Whenever you perform a search from your home computer, it’s going through your ISP first and they can pretty much capture whatever data they want. Now if you’re performing searches on Google, your ISP can’t see anything because the connection is secure (HTTPS) and therefore encrypted. However, they can see your DNS queries, which is basically the URLs you type into your web browser. If you’re on a non-encrypted site, then they can see all the content too.
Normally this is not a problem because ISPs can’t legally go snooping around and seeing what you’re up to unless they are asked to give up information by a law enforcement agency or by a legal subpoena given, for example, by the RIAA or MPAA. That’s why if you download movies and music illegally using torrent, you can end up getting a notice from your ISP telling you to stop or else.

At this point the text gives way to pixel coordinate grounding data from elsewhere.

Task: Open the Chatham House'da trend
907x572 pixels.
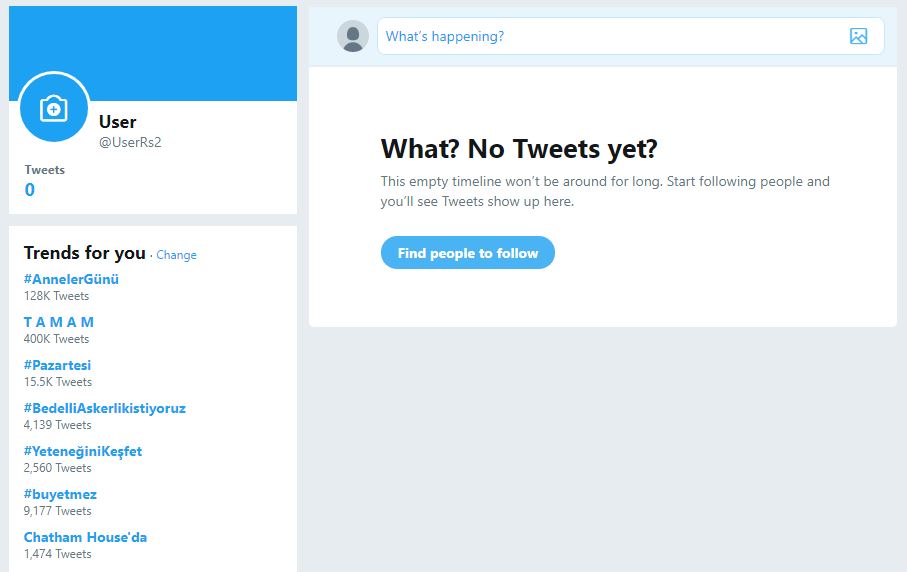Action: pos(85,537)
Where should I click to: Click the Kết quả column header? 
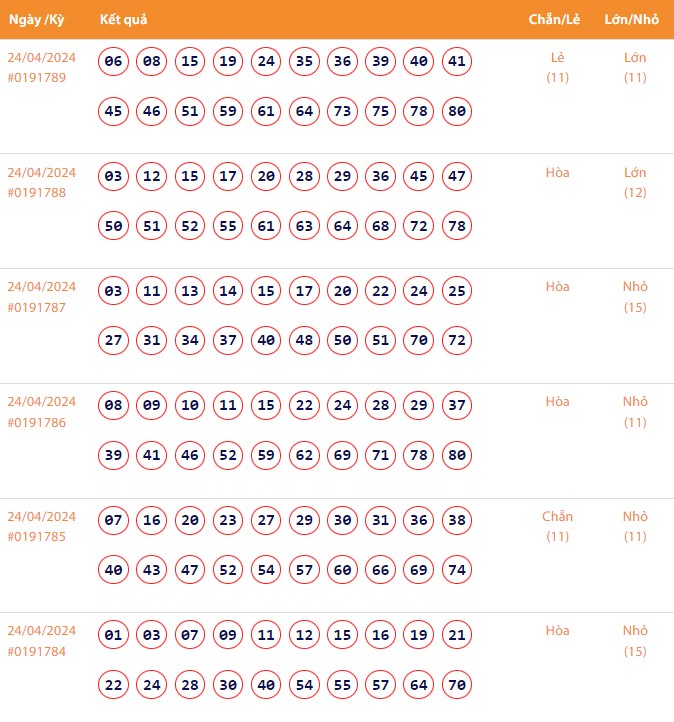click(x=124, y=20)
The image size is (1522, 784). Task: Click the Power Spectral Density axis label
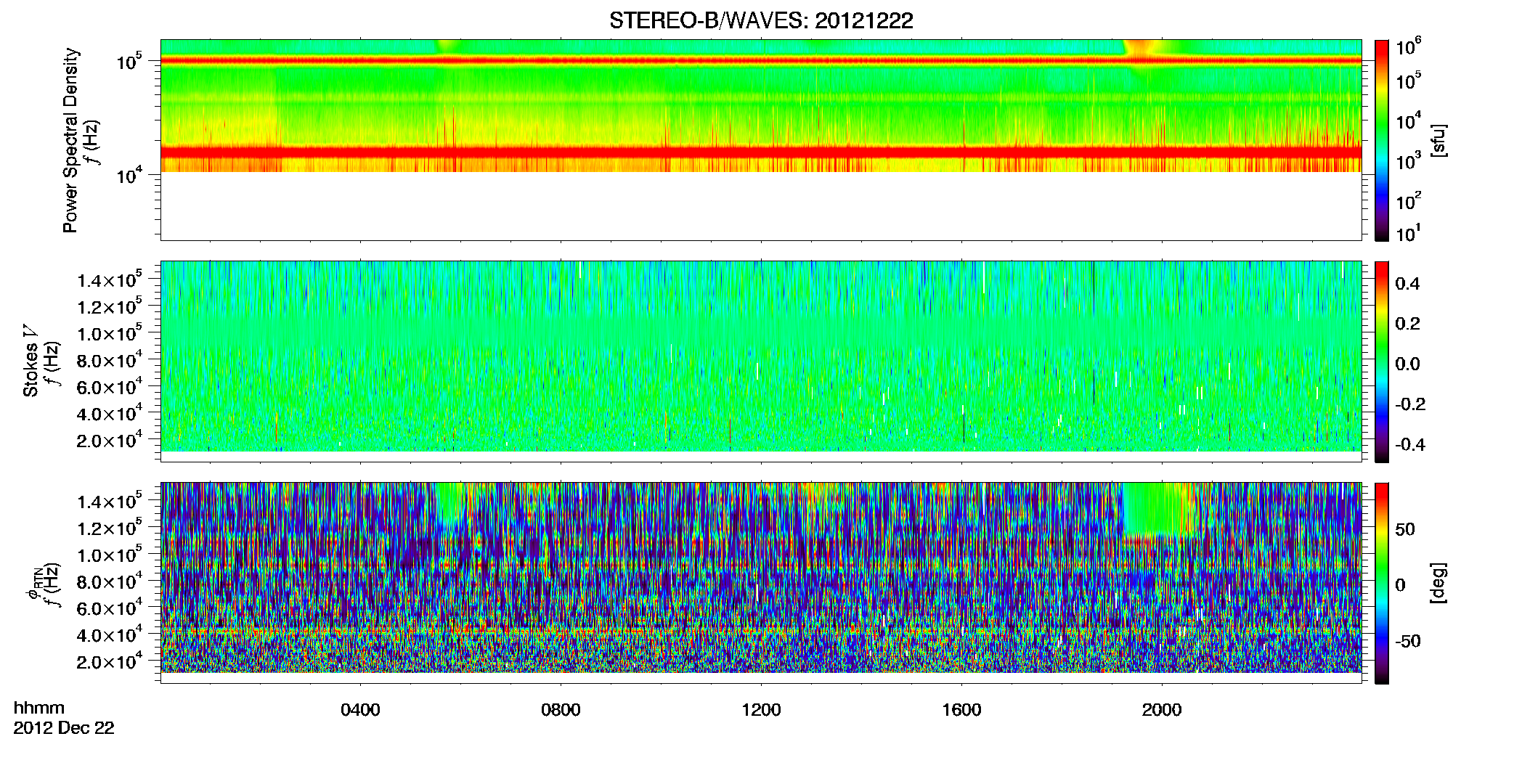70,140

The only way around this is to use more advanced security services like a VPN (Virtual Private Network). Normally you hear of VPNs when employees are connecting to their corporate networks securely, but it’s also used by a lot of consumer home users. Lifehacker has a list of top 5 VPN providers for consumer use and I personally use Private Internet Access and have been very happy with it. Not only is your data encrypted, so your ISP can’t see anything you’re doing, but your location is also anonymized, so your real location is hidden from the websites you visit.
As technology gets more advanced, trying to keep your browsing history private will become harder and harder. There are lots of steps you can take, but always remember that nothing is foolproof, so always be careful of what you’re doing online. Enjoy!